## [PROBLEM DETAILS]
Lines to return, exactly: from the line with "Task: Click the 已连接 count circle" to the line with "Screen dimensions: 614x380" in the entries below, both included.

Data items
--- START ---

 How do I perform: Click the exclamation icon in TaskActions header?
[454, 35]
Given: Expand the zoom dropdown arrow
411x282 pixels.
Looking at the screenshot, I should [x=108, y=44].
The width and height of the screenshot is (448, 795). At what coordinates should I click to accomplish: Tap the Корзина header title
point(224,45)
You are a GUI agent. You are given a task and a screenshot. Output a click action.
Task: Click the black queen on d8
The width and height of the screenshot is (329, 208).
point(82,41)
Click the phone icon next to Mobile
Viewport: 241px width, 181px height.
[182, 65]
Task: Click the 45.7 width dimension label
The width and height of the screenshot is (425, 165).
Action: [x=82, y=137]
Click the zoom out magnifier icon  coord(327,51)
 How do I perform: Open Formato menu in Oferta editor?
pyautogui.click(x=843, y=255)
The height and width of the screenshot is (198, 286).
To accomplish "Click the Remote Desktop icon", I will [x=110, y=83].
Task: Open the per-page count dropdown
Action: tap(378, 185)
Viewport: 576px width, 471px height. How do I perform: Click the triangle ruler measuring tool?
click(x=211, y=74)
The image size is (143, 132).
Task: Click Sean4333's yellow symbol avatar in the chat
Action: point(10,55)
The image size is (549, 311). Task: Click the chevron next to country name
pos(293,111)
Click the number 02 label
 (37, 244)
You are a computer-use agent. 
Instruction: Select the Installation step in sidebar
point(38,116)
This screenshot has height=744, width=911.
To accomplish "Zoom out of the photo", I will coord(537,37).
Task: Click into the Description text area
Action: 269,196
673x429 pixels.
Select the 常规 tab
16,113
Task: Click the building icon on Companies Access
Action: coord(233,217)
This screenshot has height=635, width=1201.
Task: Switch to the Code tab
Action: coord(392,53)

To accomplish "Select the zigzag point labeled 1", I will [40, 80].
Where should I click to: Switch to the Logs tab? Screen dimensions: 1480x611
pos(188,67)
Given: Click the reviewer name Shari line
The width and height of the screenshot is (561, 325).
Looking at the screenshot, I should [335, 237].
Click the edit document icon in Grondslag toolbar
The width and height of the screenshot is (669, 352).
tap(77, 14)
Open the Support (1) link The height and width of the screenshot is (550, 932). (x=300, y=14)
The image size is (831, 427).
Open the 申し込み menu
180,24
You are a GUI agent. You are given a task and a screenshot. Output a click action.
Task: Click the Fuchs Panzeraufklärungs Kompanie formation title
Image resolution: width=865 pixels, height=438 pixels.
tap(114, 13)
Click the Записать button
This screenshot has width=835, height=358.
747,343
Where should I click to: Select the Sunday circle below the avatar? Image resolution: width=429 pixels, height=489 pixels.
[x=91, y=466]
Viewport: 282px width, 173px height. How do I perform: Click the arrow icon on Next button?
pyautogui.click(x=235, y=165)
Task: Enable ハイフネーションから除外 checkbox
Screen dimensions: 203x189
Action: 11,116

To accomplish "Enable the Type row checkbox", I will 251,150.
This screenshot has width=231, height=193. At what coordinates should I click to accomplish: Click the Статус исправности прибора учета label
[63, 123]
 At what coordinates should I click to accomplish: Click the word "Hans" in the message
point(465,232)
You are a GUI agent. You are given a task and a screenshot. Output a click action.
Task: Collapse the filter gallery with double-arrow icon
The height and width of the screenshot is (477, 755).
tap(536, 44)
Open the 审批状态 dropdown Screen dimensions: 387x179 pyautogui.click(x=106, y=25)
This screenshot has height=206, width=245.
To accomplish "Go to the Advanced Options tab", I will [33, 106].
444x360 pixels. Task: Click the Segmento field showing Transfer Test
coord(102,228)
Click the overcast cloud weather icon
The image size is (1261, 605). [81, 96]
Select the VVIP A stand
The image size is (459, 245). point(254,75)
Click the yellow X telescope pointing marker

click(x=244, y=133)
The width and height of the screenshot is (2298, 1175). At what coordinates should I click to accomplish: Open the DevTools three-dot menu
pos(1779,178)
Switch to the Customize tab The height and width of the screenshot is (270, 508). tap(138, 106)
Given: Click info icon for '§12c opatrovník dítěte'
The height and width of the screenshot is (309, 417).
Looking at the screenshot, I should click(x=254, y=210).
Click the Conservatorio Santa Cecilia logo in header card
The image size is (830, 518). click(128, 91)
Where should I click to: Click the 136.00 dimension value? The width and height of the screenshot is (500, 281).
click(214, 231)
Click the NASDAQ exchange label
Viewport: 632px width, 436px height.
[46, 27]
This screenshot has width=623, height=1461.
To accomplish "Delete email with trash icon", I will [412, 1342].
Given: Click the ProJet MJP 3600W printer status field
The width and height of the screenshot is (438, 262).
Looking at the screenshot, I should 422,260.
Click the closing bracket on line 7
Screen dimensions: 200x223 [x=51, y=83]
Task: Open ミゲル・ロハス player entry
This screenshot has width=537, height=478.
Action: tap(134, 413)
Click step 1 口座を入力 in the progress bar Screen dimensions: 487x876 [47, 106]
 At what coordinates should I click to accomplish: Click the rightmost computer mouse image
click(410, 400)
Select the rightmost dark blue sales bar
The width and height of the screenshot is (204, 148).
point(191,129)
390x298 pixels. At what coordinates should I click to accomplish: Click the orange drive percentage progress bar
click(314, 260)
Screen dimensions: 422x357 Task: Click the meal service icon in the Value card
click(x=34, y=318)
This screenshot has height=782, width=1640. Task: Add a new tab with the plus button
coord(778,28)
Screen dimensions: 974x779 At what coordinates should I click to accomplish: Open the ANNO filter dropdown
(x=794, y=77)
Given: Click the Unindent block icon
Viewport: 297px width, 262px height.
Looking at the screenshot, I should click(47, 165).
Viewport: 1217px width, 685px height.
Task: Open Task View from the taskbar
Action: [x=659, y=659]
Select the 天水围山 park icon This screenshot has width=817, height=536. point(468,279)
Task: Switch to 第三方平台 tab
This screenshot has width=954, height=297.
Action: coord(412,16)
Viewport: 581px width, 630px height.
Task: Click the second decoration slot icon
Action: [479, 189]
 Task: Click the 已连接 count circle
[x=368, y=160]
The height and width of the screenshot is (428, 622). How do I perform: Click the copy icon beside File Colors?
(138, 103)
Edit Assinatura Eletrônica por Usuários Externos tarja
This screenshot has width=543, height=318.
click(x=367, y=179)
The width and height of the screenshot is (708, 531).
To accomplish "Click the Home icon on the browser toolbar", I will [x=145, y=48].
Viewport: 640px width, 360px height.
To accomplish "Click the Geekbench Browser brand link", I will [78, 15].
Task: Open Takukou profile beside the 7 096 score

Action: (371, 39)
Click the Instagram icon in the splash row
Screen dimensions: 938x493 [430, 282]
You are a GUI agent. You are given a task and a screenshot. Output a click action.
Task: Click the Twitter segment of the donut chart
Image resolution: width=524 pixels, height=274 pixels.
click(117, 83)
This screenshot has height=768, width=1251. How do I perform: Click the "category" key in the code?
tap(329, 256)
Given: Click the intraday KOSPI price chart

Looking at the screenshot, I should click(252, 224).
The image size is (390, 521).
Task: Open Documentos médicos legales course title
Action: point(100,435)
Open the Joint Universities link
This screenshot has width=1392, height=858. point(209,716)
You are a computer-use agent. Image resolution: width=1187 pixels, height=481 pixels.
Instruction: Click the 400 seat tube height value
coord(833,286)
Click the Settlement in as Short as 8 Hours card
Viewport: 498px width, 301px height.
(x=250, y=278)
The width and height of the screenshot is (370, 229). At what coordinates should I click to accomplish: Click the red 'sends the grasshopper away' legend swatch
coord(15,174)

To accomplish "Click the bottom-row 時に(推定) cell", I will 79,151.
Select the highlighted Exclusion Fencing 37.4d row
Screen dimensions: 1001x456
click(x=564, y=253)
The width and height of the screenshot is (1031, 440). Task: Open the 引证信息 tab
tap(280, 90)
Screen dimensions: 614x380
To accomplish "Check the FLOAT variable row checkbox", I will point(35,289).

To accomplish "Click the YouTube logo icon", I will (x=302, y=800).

--- END ---

## [EXERCISE OUTPUT]
 Task: Click the 已连接 count circle
[x=368, y=160]
The height and width of the screenshot is (428, 622). How do I perform: Click the copy icon beside File Colors?
(138, 103)
Edit Assinatura Eletrônica por Usuários Externos tarja
This screenshot has width=543, height=318.
click(x=367, y=179)
The width and height of the screenshot is (708, 531).
To accomplish "Click the Home icon on the browser toolbar", I will [x=145, y=48].
Viewport: 640px width, 360px height.
To accomplish "Click the Geekbench Browser brand link", I will [78, 15].
Task: Open Takukou profile beside the 7 096 score

Action: (371, 39)
Click the Instagram icon in the splash row
Screen dimensions: 938x493 [430, 282]
You are a GUI agent. You are given a task and a screenshot. Output a click action.
Task: Click the Twitter segment of the donut chart
Image resolution: width=524 pixels, height=274 pixels.
click(117, 83)
This screenshot has height=768, width=1251. How do I perform: Click the "category" key in the code?
tap(329, 256)
Given: Click the intraday KOSPI price chart

Looking at the screenshot, I should click(252, 224).
The image size is (390, 521).
Task: Open Documentos médicos legales course title
Action: point(100,435)
Open the Joint Universities link
This screenshot has width=1392, height=858. point(209,716)
You are a computer-use agent. Image resolution: width=1187 pixels, height=481 pixels.
Instruction: Click the 400 seat tube height value
coord(833,286)
Click the Settlement in as Short as 8 Hours card
Viewport: 498px width, 301px height.
(x=250, y=278)
The width and height of the screenshot is (370, 229). At what coordinates should I click to accomplish: Click the red 'sends the grasshopper away' legend swatch
coord(15,174)

To accomplish "Click the bottom-row 時に(推定) cell", I will 79,151.
Select the highlighted Exclusion Fencing 37.4d row
Screen dimensions: 1001x456
click(x=564, y=253)
The width and height of the screenshot is (1031, 440). Task: Open the 引证信息 tab
tap(280, 90)
Screen dimensions: 614x380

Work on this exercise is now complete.